Monday, May 5, 2008
Separation Anxiety
A number of years ago, in a distant time some of you may not remember, a troubled magazine writer suffering from unresolved childhood fears wrote an article in which he described Highway 50 in central Nevada as "the loneliest road in America." When we who live along this delightful and enchanting route first learned of his smug and shallow assessment, we were damned insulted, but now the more enlightened among us are gradually beginning to realize that the poor man was profoundly disturbed and probably just couldn't help himself.
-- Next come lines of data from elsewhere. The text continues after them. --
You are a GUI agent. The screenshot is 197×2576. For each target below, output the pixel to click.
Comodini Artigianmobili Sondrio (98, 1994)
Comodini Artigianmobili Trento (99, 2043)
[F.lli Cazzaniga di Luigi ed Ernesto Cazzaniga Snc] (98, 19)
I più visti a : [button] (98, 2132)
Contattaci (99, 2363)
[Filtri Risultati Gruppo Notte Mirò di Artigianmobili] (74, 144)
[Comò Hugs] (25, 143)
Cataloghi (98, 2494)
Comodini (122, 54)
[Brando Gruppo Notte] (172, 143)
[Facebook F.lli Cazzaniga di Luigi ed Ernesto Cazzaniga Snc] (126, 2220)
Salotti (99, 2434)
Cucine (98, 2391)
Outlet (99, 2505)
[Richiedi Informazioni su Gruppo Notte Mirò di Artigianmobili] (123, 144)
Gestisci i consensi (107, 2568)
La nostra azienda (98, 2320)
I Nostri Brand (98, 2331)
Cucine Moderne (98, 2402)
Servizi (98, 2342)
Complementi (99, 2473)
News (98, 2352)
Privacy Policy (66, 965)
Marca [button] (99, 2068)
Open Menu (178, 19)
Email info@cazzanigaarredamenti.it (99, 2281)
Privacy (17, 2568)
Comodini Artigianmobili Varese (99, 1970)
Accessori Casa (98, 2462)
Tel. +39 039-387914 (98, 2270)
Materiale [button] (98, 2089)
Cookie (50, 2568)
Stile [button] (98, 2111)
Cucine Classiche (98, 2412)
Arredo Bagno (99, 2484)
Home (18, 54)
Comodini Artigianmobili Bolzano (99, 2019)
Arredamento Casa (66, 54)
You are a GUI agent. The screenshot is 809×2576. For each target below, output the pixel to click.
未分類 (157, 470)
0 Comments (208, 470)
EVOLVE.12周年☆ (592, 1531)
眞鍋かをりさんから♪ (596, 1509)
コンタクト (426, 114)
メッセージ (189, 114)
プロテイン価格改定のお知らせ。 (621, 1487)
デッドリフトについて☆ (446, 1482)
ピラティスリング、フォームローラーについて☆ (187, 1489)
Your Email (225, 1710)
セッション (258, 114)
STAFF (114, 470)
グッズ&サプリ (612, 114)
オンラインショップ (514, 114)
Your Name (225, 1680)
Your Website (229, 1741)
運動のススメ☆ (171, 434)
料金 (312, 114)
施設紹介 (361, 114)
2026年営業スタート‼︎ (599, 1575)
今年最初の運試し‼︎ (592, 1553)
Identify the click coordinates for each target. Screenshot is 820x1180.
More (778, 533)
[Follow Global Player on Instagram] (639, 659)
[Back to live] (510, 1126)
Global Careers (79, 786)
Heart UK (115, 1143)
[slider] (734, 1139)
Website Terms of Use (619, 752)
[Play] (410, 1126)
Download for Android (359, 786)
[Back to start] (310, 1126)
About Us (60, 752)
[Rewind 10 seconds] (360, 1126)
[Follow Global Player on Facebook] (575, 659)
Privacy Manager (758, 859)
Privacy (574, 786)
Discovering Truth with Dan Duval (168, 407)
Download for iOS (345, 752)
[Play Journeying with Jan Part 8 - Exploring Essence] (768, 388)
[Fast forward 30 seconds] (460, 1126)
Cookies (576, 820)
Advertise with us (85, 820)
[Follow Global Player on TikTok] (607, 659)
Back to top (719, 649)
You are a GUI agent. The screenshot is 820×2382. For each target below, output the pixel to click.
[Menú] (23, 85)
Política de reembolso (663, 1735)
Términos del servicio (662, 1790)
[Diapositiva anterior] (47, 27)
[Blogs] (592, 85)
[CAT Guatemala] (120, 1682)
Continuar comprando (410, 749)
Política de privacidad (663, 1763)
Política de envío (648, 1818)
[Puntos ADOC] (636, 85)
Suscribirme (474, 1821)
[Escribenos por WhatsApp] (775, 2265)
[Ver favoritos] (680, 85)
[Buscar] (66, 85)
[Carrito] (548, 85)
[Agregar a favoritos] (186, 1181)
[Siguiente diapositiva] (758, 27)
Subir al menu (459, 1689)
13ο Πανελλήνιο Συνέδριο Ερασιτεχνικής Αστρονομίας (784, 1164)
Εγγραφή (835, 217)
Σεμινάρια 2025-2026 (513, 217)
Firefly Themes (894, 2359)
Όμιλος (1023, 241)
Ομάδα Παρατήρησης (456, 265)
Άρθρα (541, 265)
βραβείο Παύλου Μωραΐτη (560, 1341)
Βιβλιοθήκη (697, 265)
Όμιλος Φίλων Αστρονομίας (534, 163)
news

Although debate among practicing psychologists persists to this day, and perhaps always will, most of the ones with licenses agree that because he could find no bustling 5th Avenues or glittering Hollywood Boulevards along the way to mollify his deeply rooted and neurotic feelings of isolation he concluded that he was lonely. In his sick and depraved mind he was confusing stark beauty and wide-open spaces with loneliness, which leads us now to believe he possessed a morbidly exaggerated sense of the role crowds and bright lights play in promoting feelings of acceptance and inclusion. Today we understand and sympathize with this anguished man and realize that he should no longer be held accountable for his regrettable remarks. After all, viewed through the lens of his twisted mind, things must have looked a lot different to him than they do to us normal people who live here in Nevada.